Restando sul tema, lei è membro della giuria del Premio Ischia, considerato da 42 anni la festa del giornalismo mondiale e della comunicazione ma anche l’occasione per rileggere, grazie ad una giuria di esperti qualificati, un anno di informazione. Per l’Edizione 2021 avete già proclamato i vincitori del Premio Ischia Comunicatore, che saranno premiati nell’evento del 4 settembre. Che aria tira nei vari segmenti del mondo della comunicazione italiana? Quali i sentimenti prevalenti?
Questo è il secondo anno consecutivo nel quale, in accordo con i patron Benedetto ed Elio Valentino, in giuria abbiamo deciso di sdoppiare il premio, aggiungendo alla comunicazione d’impresa quella istituzionale. Siamo stati obbligati perché la pandemia ha messo in posizione centrale le istituzioni e il loro modo di comunicare. Lo hanno fatto, nella maggior parte dei casi, con competenza, empatia e trasparenza. Per questo, mai premi sono stati così meritati come quello dello scorso anno a Giovanni Grasso, portavoce del Presidente Mattarella, e di quest’anno a Mario Viola, capo della comunicazione della Polizia di Stato.

Come vede il futuro della Tv?
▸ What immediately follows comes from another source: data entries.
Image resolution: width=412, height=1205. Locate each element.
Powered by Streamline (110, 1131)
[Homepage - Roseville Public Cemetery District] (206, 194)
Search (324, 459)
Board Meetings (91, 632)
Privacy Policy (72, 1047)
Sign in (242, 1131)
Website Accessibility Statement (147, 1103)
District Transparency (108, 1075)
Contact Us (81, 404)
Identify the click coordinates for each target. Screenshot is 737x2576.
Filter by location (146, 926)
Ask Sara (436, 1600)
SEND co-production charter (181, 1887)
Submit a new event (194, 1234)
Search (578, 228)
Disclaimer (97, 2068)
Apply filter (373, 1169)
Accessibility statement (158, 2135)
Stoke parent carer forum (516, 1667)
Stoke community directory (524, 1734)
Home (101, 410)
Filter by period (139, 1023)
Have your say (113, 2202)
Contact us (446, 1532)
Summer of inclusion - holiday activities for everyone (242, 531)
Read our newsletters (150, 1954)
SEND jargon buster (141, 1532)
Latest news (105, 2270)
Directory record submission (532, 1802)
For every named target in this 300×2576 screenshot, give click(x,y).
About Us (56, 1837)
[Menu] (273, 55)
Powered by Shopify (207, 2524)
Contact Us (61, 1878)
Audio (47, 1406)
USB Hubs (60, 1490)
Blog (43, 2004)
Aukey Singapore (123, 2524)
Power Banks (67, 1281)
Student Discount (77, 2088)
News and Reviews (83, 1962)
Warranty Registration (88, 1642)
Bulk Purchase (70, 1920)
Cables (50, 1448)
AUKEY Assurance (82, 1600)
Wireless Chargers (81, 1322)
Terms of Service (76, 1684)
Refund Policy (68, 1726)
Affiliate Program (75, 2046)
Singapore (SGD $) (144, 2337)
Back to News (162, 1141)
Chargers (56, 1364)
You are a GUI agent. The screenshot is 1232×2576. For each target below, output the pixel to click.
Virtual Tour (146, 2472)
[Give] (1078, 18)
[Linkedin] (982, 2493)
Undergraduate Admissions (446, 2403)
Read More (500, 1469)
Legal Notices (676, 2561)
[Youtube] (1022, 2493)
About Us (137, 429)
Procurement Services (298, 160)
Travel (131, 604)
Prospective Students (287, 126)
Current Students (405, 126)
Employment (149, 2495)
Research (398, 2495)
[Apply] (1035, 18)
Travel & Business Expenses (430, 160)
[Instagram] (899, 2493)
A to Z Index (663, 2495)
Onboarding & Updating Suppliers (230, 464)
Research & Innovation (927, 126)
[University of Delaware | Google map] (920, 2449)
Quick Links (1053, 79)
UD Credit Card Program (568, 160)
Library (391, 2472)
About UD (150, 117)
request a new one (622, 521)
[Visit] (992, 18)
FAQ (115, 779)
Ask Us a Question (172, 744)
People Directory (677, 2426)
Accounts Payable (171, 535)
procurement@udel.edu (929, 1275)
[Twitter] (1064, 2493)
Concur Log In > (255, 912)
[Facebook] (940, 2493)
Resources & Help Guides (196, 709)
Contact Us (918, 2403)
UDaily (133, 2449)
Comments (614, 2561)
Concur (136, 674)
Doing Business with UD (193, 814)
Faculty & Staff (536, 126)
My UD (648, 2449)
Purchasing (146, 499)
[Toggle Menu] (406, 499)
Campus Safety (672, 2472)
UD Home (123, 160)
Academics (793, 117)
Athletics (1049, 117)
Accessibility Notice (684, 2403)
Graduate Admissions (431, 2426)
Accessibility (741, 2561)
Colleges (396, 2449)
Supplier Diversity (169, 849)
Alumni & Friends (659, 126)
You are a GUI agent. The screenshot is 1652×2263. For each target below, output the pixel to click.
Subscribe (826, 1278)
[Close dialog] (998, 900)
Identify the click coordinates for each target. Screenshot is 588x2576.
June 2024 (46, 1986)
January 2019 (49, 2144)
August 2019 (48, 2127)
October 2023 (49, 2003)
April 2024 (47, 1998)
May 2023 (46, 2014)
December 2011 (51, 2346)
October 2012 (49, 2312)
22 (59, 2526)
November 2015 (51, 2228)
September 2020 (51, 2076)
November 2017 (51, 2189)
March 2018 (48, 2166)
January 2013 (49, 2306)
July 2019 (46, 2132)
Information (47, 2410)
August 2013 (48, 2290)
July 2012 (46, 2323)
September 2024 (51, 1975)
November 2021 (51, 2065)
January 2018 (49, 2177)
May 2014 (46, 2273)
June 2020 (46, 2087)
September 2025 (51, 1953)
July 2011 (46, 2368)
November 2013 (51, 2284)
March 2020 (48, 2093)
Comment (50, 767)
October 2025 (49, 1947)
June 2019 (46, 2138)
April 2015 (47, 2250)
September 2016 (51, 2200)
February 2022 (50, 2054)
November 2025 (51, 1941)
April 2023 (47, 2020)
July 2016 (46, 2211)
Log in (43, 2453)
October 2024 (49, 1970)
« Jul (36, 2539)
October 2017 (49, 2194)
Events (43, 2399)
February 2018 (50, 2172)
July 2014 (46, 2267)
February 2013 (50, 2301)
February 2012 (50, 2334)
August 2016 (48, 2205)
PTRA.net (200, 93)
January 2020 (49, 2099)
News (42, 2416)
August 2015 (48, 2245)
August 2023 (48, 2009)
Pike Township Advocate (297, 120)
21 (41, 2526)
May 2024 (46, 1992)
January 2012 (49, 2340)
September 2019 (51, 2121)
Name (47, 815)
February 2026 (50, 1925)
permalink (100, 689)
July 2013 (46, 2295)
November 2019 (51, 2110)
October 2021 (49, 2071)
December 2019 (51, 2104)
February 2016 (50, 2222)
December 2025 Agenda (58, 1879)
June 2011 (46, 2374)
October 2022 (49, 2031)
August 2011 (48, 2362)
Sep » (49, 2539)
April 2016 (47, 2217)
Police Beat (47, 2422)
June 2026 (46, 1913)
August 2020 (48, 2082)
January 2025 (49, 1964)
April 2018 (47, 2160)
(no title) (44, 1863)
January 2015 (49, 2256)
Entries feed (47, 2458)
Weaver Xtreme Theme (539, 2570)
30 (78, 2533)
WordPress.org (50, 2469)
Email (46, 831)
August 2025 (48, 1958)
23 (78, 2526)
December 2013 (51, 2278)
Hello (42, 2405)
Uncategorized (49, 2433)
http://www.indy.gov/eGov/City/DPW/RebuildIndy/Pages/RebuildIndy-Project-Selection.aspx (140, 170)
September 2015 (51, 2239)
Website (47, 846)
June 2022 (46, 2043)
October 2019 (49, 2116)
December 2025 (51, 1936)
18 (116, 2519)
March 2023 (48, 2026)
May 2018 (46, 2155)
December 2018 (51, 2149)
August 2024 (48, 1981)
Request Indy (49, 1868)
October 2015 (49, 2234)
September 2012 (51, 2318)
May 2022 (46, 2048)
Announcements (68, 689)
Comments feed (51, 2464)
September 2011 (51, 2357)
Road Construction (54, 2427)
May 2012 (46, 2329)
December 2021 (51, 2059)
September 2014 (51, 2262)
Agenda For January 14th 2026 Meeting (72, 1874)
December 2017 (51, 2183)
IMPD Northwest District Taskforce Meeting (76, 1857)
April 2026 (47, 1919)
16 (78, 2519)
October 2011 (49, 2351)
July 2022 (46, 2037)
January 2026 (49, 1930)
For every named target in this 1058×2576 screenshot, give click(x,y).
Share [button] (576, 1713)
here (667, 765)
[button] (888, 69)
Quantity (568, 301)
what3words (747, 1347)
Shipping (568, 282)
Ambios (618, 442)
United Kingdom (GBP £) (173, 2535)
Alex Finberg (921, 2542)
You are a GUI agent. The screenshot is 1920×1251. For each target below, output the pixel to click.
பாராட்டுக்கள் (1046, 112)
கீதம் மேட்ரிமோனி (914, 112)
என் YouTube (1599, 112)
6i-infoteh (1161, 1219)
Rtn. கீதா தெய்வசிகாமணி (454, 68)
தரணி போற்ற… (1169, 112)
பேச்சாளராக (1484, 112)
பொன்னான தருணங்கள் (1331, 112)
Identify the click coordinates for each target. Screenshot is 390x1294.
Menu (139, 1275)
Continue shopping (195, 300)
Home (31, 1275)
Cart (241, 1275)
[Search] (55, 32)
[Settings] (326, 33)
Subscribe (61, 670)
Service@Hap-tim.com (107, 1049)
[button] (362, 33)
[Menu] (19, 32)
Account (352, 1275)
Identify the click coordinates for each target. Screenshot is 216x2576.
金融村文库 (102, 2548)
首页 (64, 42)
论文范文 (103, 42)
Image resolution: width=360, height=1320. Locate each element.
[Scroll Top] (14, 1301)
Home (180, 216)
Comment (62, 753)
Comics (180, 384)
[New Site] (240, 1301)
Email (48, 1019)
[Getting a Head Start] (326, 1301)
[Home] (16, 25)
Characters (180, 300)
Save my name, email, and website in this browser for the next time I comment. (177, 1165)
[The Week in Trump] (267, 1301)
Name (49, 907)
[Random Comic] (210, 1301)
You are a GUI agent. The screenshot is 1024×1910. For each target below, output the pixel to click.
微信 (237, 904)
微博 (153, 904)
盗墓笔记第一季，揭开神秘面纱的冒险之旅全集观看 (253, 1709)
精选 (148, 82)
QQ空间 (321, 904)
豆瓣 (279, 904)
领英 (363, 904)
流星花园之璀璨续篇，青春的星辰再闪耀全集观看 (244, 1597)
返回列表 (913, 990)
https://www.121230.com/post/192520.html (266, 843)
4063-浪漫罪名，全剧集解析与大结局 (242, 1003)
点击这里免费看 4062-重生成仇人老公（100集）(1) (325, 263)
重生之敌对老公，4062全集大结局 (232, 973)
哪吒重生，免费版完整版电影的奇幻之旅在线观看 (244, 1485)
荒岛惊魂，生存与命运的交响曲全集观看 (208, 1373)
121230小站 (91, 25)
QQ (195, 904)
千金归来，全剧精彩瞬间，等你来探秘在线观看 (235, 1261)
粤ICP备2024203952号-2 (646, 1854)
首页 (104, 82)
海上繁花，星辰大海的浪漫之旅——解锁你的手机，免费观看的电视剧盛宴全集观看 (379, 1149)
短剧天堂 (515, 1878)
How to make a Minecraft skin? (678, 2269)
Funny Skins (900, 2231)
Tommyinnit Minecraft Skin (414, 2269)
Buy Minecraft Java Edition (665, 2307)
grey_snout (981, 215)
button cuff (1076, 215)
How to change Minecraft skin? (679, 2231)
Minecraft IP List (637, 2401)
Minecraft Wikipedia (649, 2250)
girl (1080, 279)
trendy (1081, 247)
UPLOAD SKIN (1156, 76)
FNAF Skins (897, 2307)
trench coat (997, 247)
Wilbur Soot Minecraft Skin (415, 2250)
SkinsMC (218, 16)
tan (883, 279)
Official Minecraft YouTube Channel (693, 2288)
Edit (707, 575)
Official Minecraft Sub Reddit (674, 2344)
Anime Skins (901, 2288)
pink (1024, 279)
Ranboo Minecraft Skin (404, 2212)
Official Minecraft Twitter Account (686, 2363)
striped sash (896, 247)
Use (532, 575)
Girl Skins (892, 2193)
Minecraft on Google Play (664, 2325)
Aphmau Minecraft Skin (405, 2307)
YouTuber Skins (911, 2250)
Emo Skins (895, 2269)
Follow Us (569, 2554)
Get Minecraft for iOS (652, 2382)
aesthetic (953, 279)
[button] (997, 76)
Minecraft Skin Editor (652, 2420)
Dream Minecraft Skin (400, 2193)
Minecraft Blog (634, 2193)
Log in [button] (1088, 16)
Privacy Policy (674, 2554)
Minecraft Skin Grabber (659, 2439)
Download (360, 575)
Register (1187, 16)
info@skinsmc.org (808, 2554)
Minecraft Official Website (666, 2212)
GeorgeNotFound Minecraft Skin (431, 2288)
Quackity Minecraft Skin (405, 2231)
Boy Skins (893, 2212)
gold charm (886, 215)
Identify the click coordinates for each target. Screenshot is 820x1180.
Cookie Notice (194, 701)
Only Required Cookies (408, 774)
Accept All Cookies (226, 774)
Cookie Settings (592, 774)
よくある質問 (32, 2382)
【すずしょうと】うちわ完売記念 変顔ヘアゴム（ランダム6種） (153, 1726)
C’è un gran fermento a livello internazionale: integrazione delle piattaforme, concentrazioni per fare massa critica e chi più ne ha più ne metta.
Io vengo dalla Tv generalista e purtroppo per questa non vedo un gran futuro: platea sempre più avanti nell’età, poca voglia di rinnovarsi e cercare nuove strade per riportare i giovani davanti allo schermo, informazione paludata sono i legacci che la frenano e la condannano a un eterno guardarsi indietro. Ormai ci sono due Tv, una viva e proiettata nel futuro, penso alle grandi piattaforme che hanno il monopolio delle produzioni importanti e sanno valorizzare i giovani talenti, l’altra, quella generalista, morente, ripegata su se stessa.

Dal suo punto di osservazione che aria sta circolando in Italia? Qual è il mood del Paese? L’Istat indica una forte ripresa della fiducia sia da parte delle famiglie che delle imprese. È un fuoco di paglia derivante dall’allentarsi del morso della pandemia o percepisce che gli italiani ci credano davvero alla possibilità di uscire dal tunnel del declino in cui il Paese è infilato da oltre 20 anni?
Non solo ci crediamo, ma siamo sicuri di riuscirci. La classe dirigente ha capito il momento storico, la sua complessità, e, seppur non riesca a rinunciare a qualche deriva propagandistica, si sta comportando con serietà e diligenza. Il cittadino lo avverte e la fiducia cresce. Sono ottimista per il futuro del nostro Paese.

Non smentisca la sua poliedricità creativa. Cosa c’è nel futuro, prossimo o meno, di Luciano Tancredi? E una curiosità importante, per capire meglio la sua personalità: che cosa ama leggere?
È vero che amo cambiare, ma sto bene dove sono. Fincantieri è una bellissima azienda, leader nel mondo e portabandiera della creatività e dell’ingegno italiano: sono felice e fiero di farne parte. Amo leggere e leggo - quasi - di tutto. Da quando avevo cinque anni leggo in media un libro a settimana - da ragazzino adoravo il maggiordomo Jeeves di Wodehouse e i libri di formazione, ma anche Fantozzi - ora solo a casa ne ho quasi quattromila, spolverarli è sempre più faticoso! La letteratura inglese contemporanea da Coe a Welsh, americana da Salinger a Auster, quella ebraica di Singer e Roth, la mia grande passione, i grandi classici come il Gattopardo di Tomasi di Lampedusa o Furore di Steinbeck, irraggiungibili, i gialli di Connelly, Winslow e Nesbo, ma anche la saga di Montalbano di Camilleri: divoro un po’ di tutto. I libri da sempre mi aiutano a vivere meglio e sono parte integrante, fondamentale, di ogni lavoro che affronto.